You see, we’ve been creating a laundry/butler’s pantry and powder room out of what was once a misplaced closet and a laundry/half-bath space. In general, that’s gone a bit better than I expected but we do have to squeeze a lot of stuff in a small space. So, I found a toilet that’s only 24.5 inches deep and I custom-ordered a vanity and sink to fill the nook space. Now, I’ve got to source one final thing: a linen closet that can double as my husband’s shoe closet. Straight up, it’s the only thing he’s asked for out of this project.

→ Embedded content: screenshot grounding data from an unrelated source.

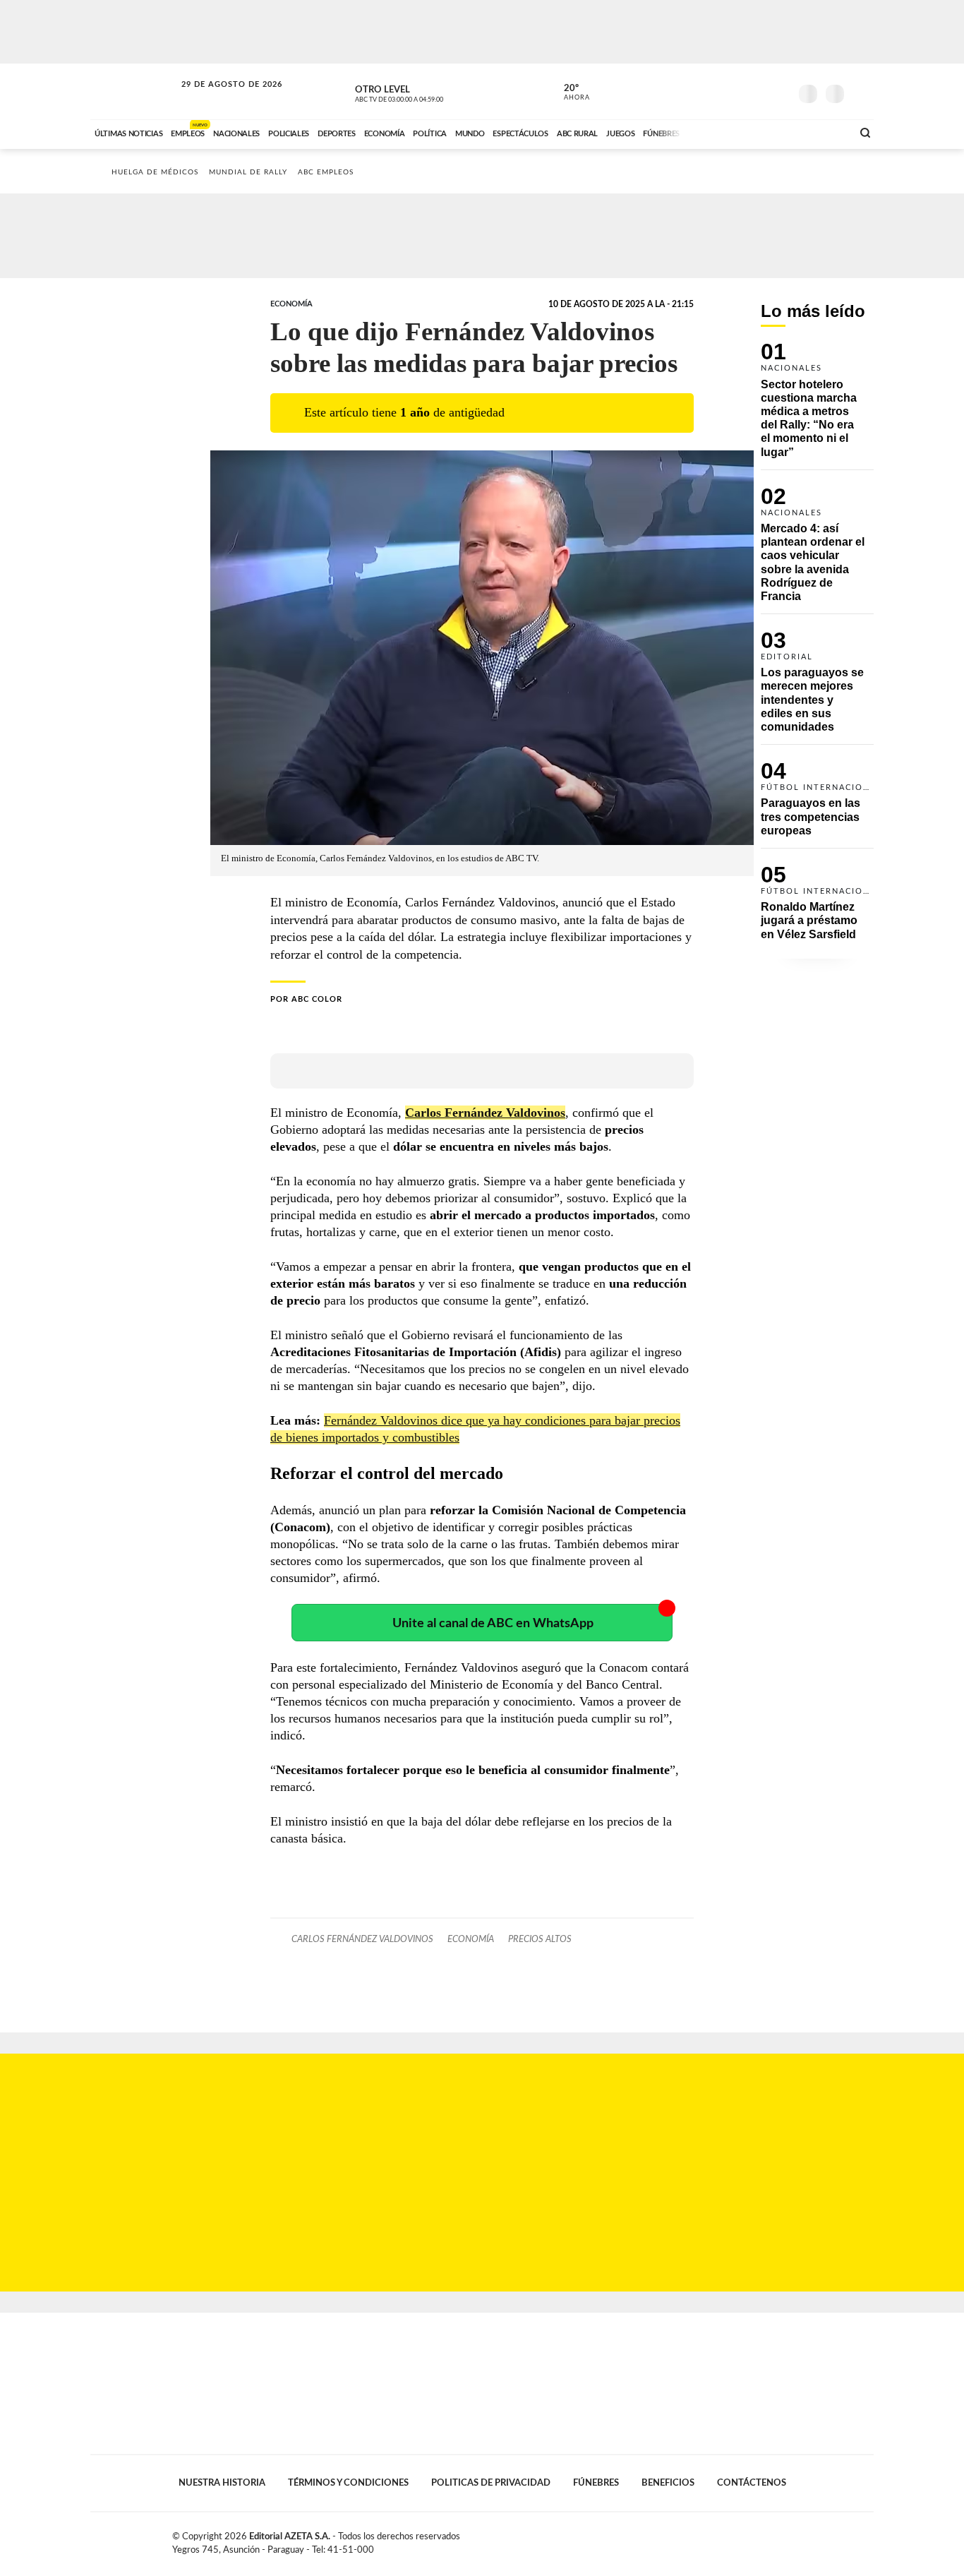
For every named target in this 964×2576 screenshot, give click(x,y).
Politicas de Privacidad (490, 2483)
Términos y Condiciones (348, 2483)
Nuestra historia (222, 2483)
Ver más (817, 406)
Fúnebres (596, 2483)
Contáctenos (751, 2483)
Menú (861, 92)
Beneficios (667, 2483)
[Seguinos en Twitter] (736, 91)
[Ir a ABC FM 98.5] (823, 132)
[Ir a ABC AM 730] (766, 132)
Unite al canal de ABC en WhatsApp (493, 1623)
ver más (569, 92)
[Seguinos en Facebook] (715, 91)
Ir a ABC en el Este (219, 98)
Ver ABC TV (425, 92)
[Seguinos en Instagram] (779, 91)
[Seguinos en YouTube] (757, 91)
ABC (134, 91)
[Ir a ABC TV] (727, 132)
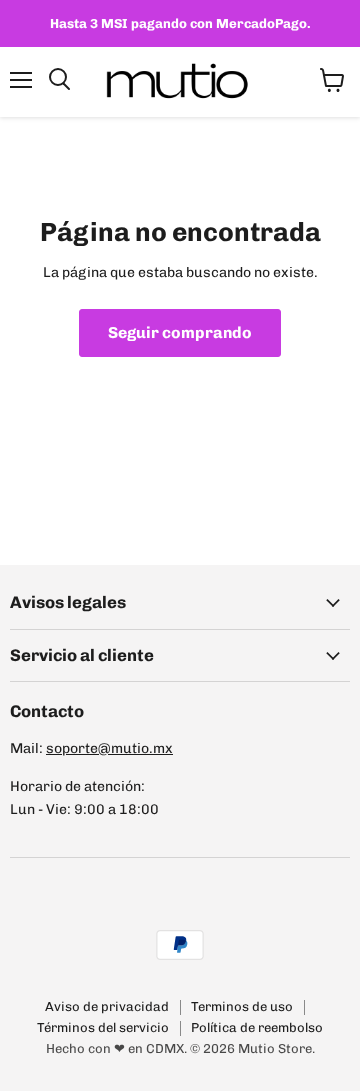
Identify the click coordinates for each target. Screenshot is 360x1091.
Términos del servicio (103, 1027)
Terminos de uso (242, 1006)
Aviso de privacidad (107, 1006)
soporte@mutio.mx (109, 748)
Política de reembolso (257, 1027)
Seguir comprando (180, 332)
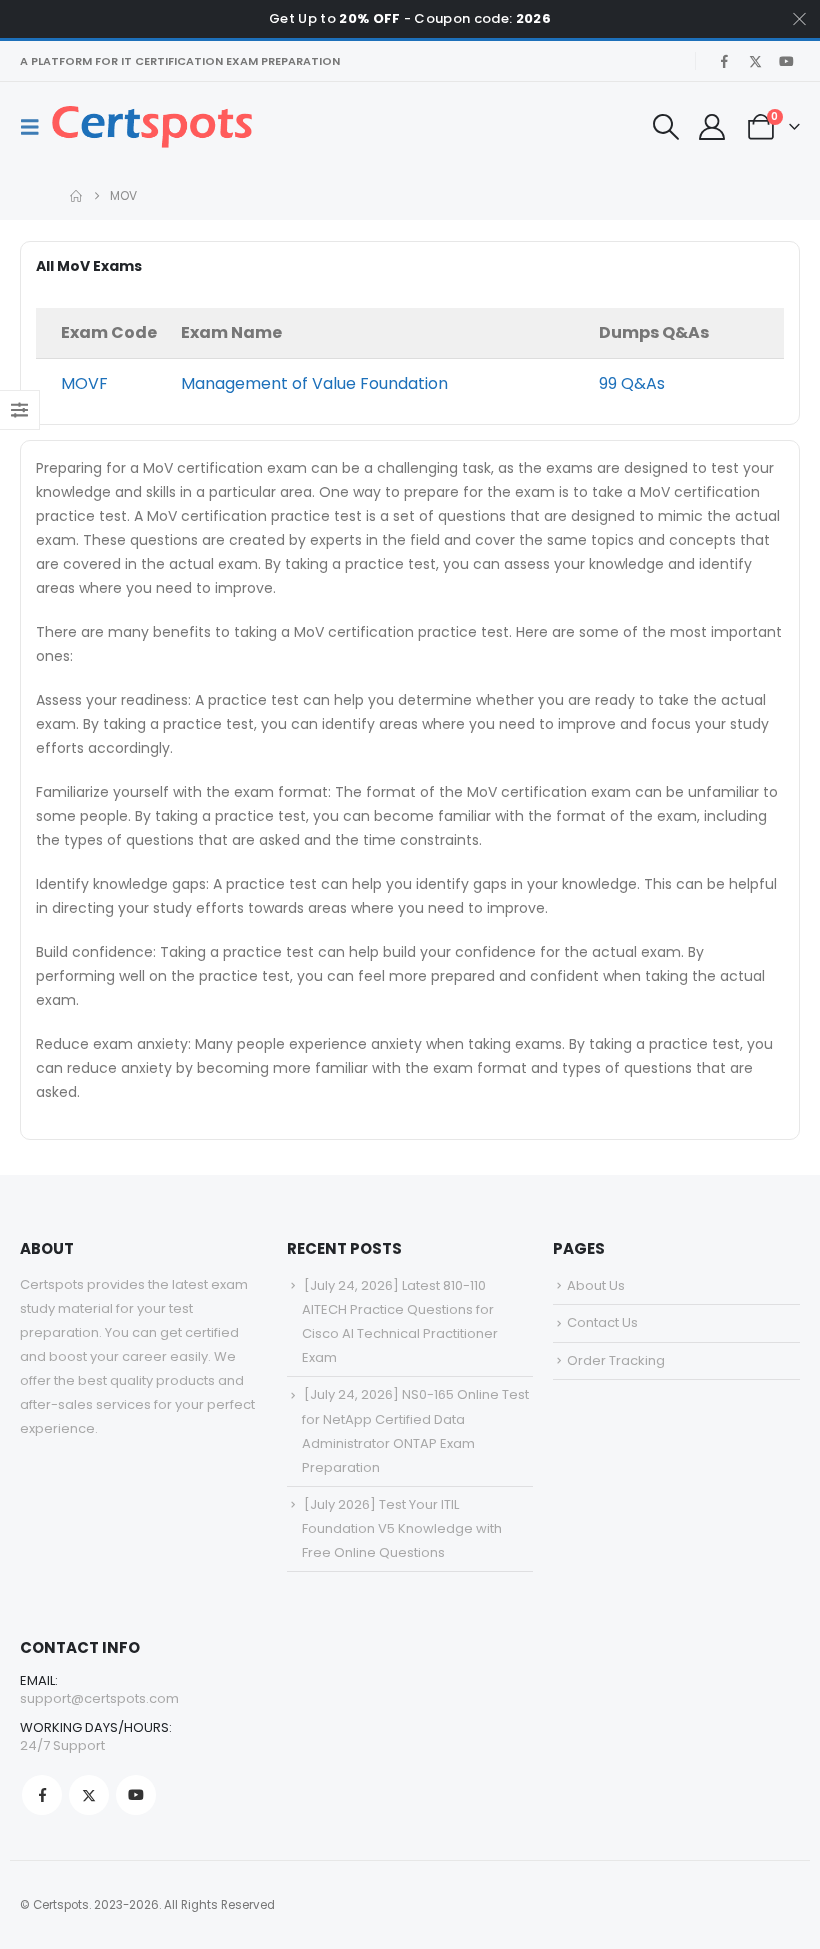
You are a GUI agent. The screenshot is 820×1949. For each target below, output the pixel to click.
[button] (36, 127)
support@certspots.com (99, 1698)
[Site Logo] (152, 127)
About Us (596, 1285)
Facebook (42, 1795)
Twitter (89, 1795)
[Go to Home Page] (76, 196)
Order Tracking (616, 1360)
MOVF (84, 383)
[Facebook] (724, 61)
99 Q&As (632, 383)
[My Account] (711, 127)
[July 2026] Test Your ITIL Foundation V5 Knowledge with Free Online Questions (402, 1528)
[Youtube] (786, 61)
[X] (755, 61)
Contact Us (602, 1322)
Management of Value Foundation (314, 383)
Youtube (136, 1795)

But again, I can’t find an off-the-shelf answer. So, I’m back to a special order or, in this case, a custom build. And that’s enough to distract me from my crazy. There’s a local craftsman in town that advertises custom-built furniture and this sounds like the perfect project to give him a try. Plus, I can design the cabinet myself, taking the best of all of the options I’ve found online to create exactly what I’m looking for. Finally, I get to obsess over paint colors for the new cabinet to my heart’s desire. Candidly, I could probably spend the whole day in front of the paint chip aisle in the home improvement store and never get bored.
And with that, I can drown out the road noise. Being creative and feeling like I’m making progress on a project we’ve been working on since mid-spring really helps me to shake off the distractions and get back to living life. Today, I need that.
And I’ve learned over the years that it’s okay to take care of myself but tuning out the road noise. We used to just call it getting distracted. Today, we have better identified it as “self-care.” Whatever it is and however we define it, it works for me.